Golden State takes NBA title

6/16/2017, 1:05 p.m.
These two questions loom following the Golden State Warriors’ fairly easy stroll to the NBA championship on Monday night: With ...
Kevin Durant of the Golden State Warriors celebrates after winning the MVP Award on Monday after Game 5 of the NBA finals at Oracle Arena in Oakland, Calif.

These two questions loom following the Golden State Warriors’ fairly easy stroll to the NBA championship on Monday night:

With a youthful, 20-something nucleus, will the Warriors — fueled by the high-test addition of Kevin Durant — continue to dominate the game for years to come?

And how much longer will LeBron James remain in Cleveland?

The Warriors earned their second NBA title in three seasons on Monday with a 129-120 win over the Cleveland Cavaliers in Game 5 of the best-of-seven series in Oakland, Calif.

Coach Steve Kerr’s juggernaut went 16-1 in the playoffs. It was the best winning percentage ever in postseason, surpassing the Los Angeles Lakers’ .938 in 2001.

In reaching the final, Golden State rolled to 4-0 playoffs sweeps of Portland, Utah and San Antonio.

The average winning margins were 15.5 points against the Portland Trail Blazers, 15 points against the Utah Jazz and 16 points against the San Antonio Spurs.

Of Golden State’s 15 victories, only twice was the team’s winning margin less than double digits. 

Dictating an up-tempo pace, the Warriors averaged a whopping 122 points against the Cavaliers.

Don’t expect much drop off in coming seasons. Youth as well as extreme talent are the Warriors’ allies.

Durant, who was named MVP, is 28. Draymond Green and Klay Thompson are 27. Steph Curry is 29.

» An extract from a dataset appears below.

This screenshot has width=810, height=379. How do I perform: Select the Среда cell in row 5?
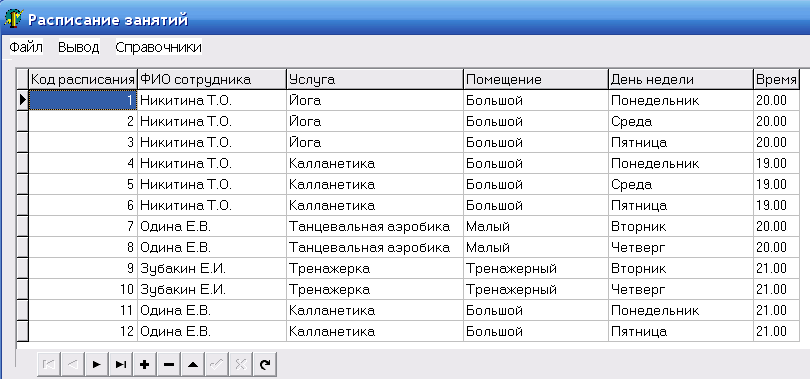click(x=681, y=184)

There are two basic differences between this year and last, when the Cavs beat the Warriors 4 games to 3 to win the championship.

Green, who was suspended for poor sportsmanship in the final three games a year ago, kept his cool this go-round.

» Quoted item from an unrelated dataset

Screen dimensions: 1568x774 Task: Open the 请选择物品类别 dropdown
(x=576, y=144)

Then there is the Durant factor.

Joining the Warriors this season as a free agent following a stint with the Oklahoma City Thunder, the 6-foot-9 Washington, D.C., native was brilliant throughout the playoffs, averaging 28.5 points.

He saved his best for last, averaging a whopping 35.2 points against Cleveland. In clinching Game 5, Durant tallied 39 points. Curry followed with 34.

So what about James?

“King James,” as he is called, left his hometown team once before to join fellow superstars with the Miami Heat.

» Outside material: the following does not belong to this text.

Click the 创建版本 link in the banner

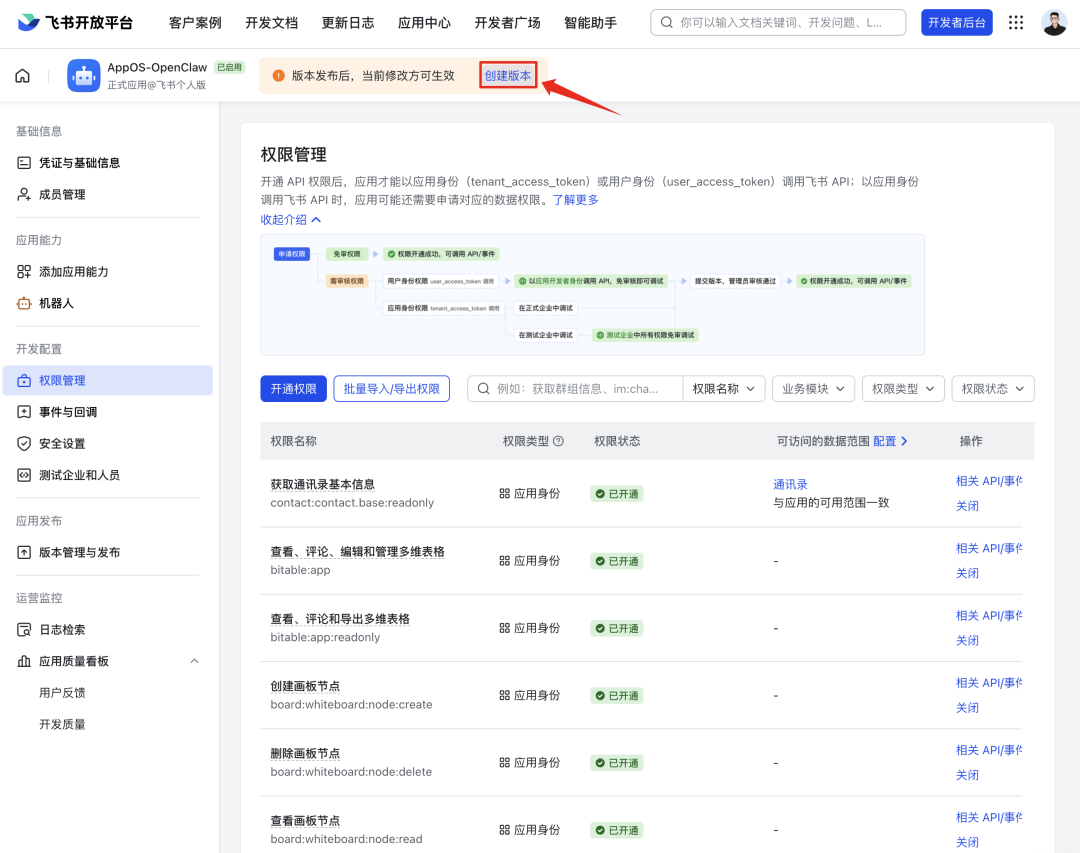coord(508,74)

In three seasons in his second stint with the Cleveland Cavaliers, James, who turns 33 in December, has paced the Cavs to three NBA finals, winning one.

He is under contract with Cleveland through 2017-18, the final season of a three-year pact worth about $100 million.

When his contract ends — or some blockbuster trade is made — there is speculation he may head to southern California to play with the Los Angeles Lakers or the Los Angeles Clippers.

James owns a home about a half hour from the Staples Center, which is home to the Lakers and the Clippers, and has started a production company, SpringHill Entertainment, in the same area.

The powerful and versatile James was brilliant, as usual, in Game 5 against the Warriors. He was 15-for-25 from the floor and scored 41 points to go with 13 rebounds and eight assists.

Some wonder how much tread is left on the tires in a brutally demanding sport.

For his illustrious career, James has logged 50,312 minutes, second only among active players to Dirk Nowitzki.

James joined Cleveland in 2003, straight out of high school. He played his first seven seasons with the Cavs before going to Miami for four seasons, winning titles in 2012 and 2013.

Overall he has three championship rings. James is often referred to as the GOAT — Greatest Of All Time. He is most compared to Michael Jordan, who won six crowns with Chicago.

He still may have time to catch Jordan, but even “kings” don’t rule forever.